御本尊への「信」を貫き通した人は晴れ晴れとした十方の世界を見下ろすような境涯となる。喜びでいっぱいの死である。歓喜極まりない感動の死なのである。死してもまた「楽」「我」「常」の宇宙の次元、仏界の次元に冥合していくのである。人生は瞬く間に終わり、肉体は大宇宙に溶け込んで一体化します。この物理的、科学的事実に立脚しているからこそ、仏法は正しいのです。
死後は宇宙そのものが肉体になると考えていいので、一切衆生の喜怒哀楽を、全て我が身で感じることになるはずです。
ゆえに成仏しても、全く地獄を感じないことはないはずです。そもそも、自分さえ苦しまなければいい仏などいません。
南無妙法蓮華経如来は、全宇宙の宿業を浄化するため、この世に地涌の菩薩を派遣します。それが我々末法の人類です。
地涌の菩薩は、南無妙法蓮華経如来の「細胞」と考えることもできます。細胞は生命体の一部であると同時に、生命体そのものでもあります。
ゆえに、大聖人は上行菩薩であると同時に南無妙法蓮華経如来なのです。成仏していれば、南無妙法蓮華経を唱え弘めるため、臨終後もすぐさま人間に生まれてきます。
地涌の菩薩は、生まれてくる前に、誰がどの宿業を担当するか、役割分担を行います。なので、宿業は人によって様々なのです。

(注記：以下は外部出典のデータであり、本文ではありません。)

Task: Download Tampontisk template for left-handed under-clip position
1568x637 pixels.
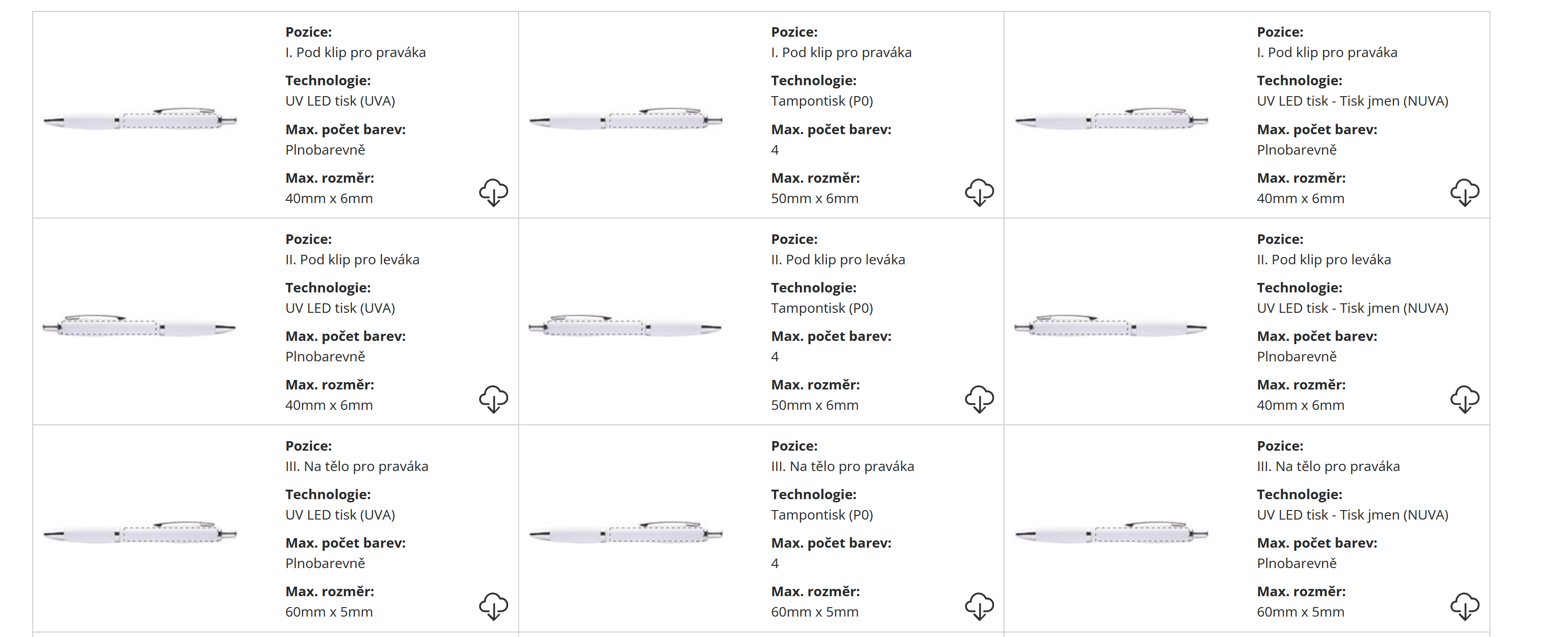Action: pyautogui.click(x=979, y=399)
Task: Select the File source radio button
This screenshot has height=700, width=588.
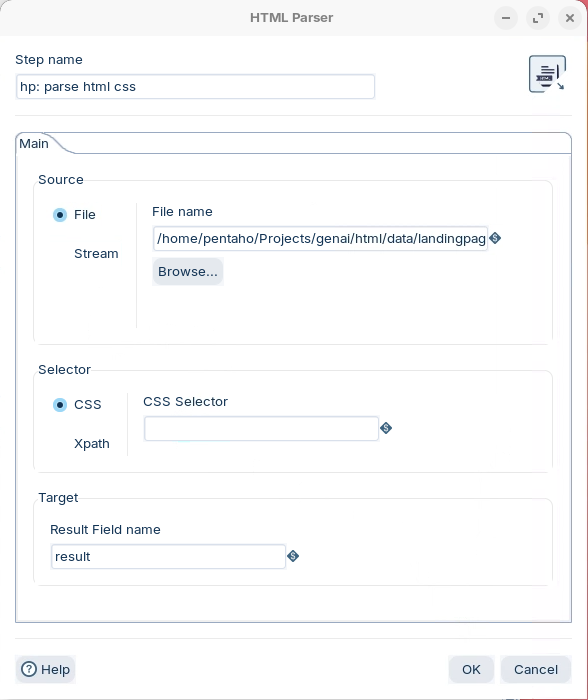Action: point(60,215)
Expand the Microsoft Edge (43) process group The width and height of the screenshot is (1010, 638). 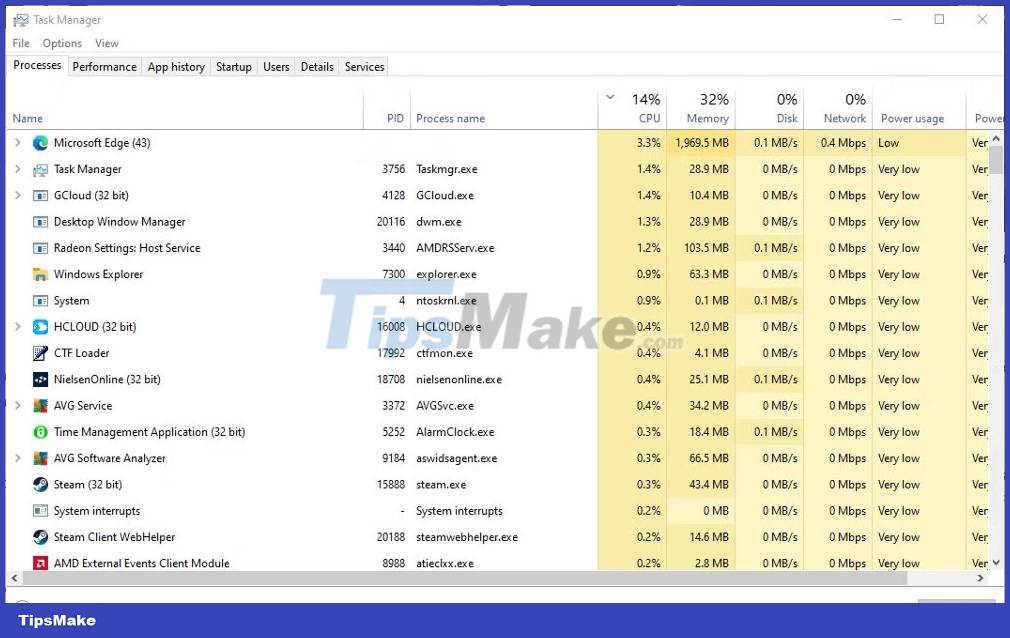18,142
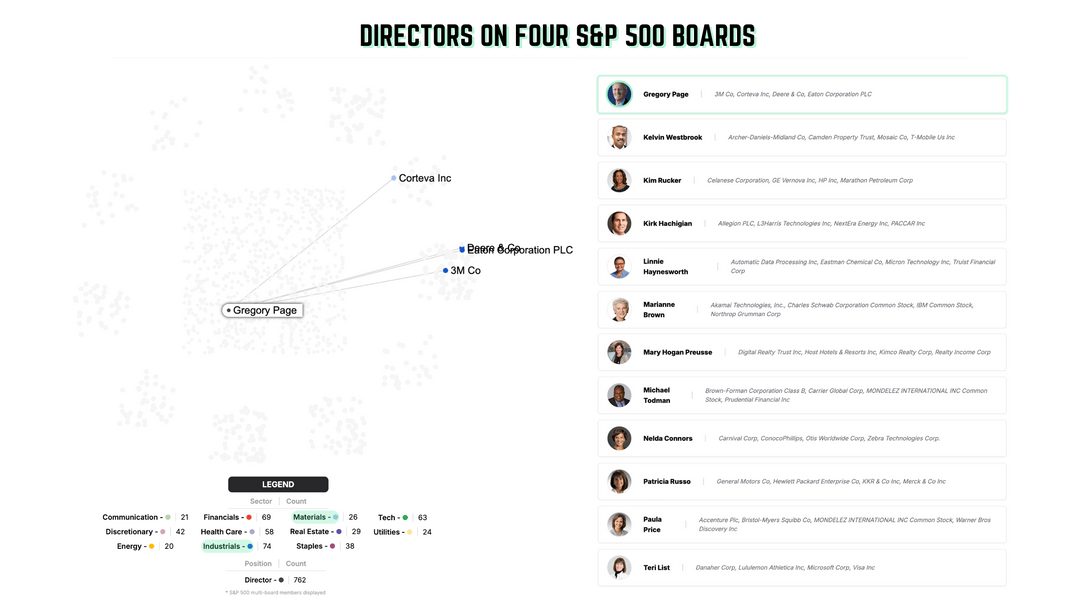Click the Gregory Page node label
Image resolution: width=1080 pixels, height=607 pixels.
click(x=264, y=310)
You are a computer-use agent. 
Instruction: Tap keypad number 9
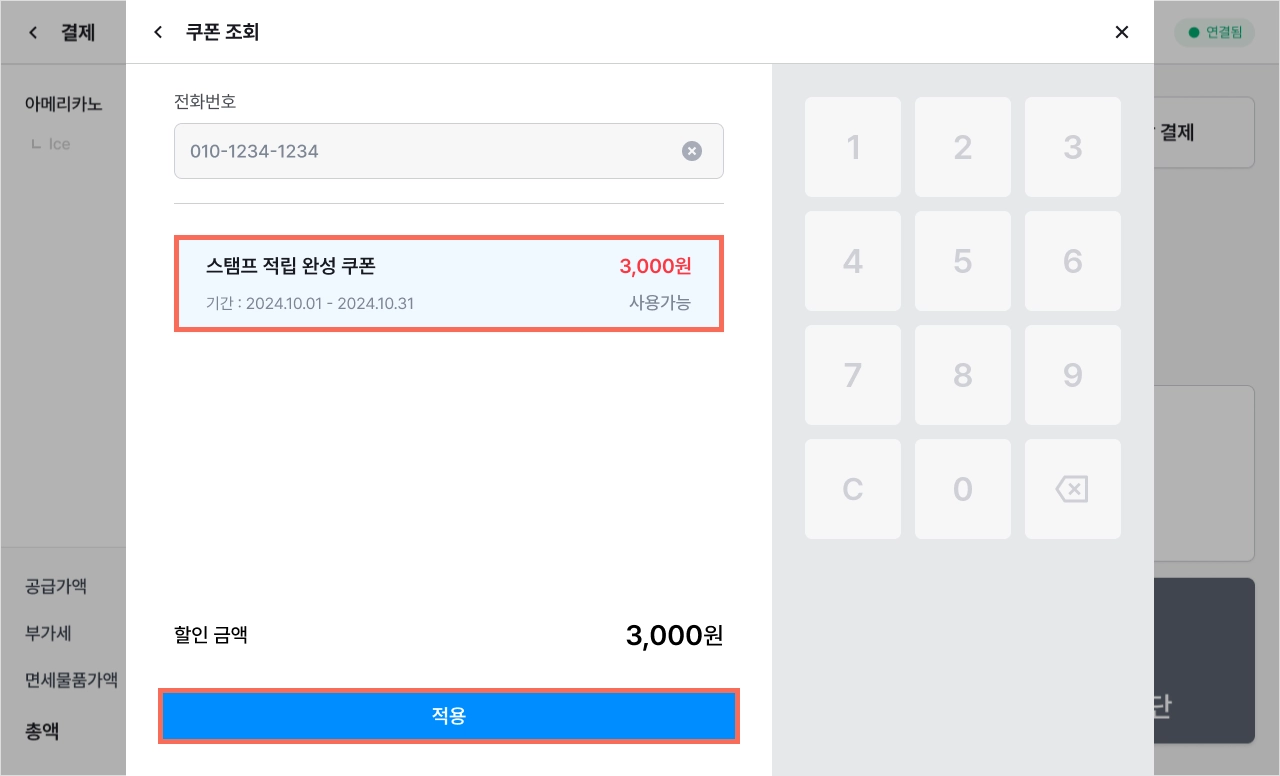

より信心強情であるほど、多くの難を引き受けるため、波乱万丈の人生となります。
しかし、仏はその全てが浄化できると分かっているので、表面は苦難ばかりに見えても、根底では安心していられるのです。
臨終に際しては、大宇宙の宿業を浄化できた満足、後継の青年リーダーを育て上げた満足に包まれ、歓喜のうちに大宇宙に還っていきます。
どんなに教学を学んでも、知識は死ねば失われます。成仏には「理解」ではなく「体得」が必要なのです。